Tensione e preoccupazione a Valcarene, dove un gruppo di cittadini si è mobilitato dopo aver scoperto — quasi per caso — l’imminente installazione di una antenna 5G alta oltre 25 metri in un terreno privato, a ridosso delle abitazioni.
Secondo quanto raccontano i residenti, i lavori sarebbero iniziati senza alcuna comunicazione preventiva né da parte del Comune né da parte del proprietario del terreno, che avrebbe affittato o venduto l’area alla società incaricata dell’installazione.
«La cosa grave – racconta un’abitante della zona – è che tutto è stato fatto di nascosto. Nessuno ci ha avvisati e ora ci ritroviamo un traliccio di 25 metri a pochi passi da casa.
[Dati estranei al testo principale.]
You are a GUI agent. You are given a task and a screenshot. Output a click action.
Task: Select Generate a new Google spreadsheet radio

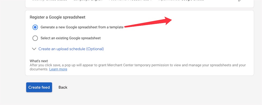pyautogui.click(x=35, y=27)
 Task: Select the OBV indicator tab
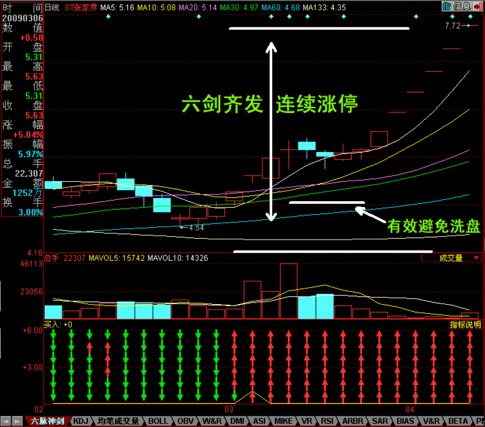[186, 421]
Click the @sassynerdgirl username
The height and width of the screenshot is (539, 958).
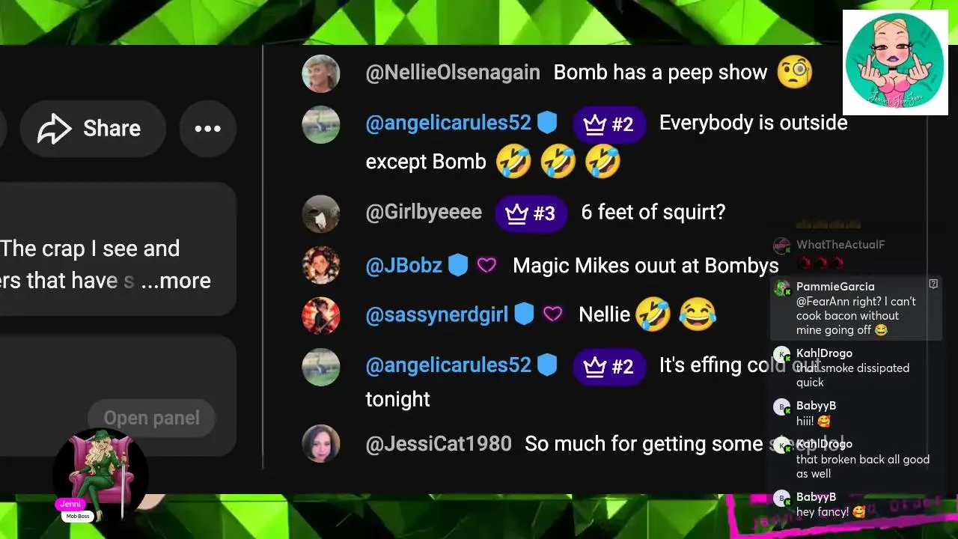click(436, 315)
Siamo preoccupati per la salute, per l’ambiente e per il valore stesso delle nostre abitazioni».
Molti residenti, già provati da precedenti problemi di salute, si dicono “furiosi e spaventati” per i possibili effetti delle onde elettromagnetiche nel lungo periodo. «Ci sono persone che hanno avuto un tumore – aggiunge un altro cittadino – e questa notizia è stata come una pugnalata. Non vogliamo correre altri rischi».
Gli abitanti di Valcarene annunciano battaglia, determinati a non fermarsi finché non avranno la certezza che tutto sia stato fatto secondo le regole — e soprattutto, senza rischi per la salute pubblica.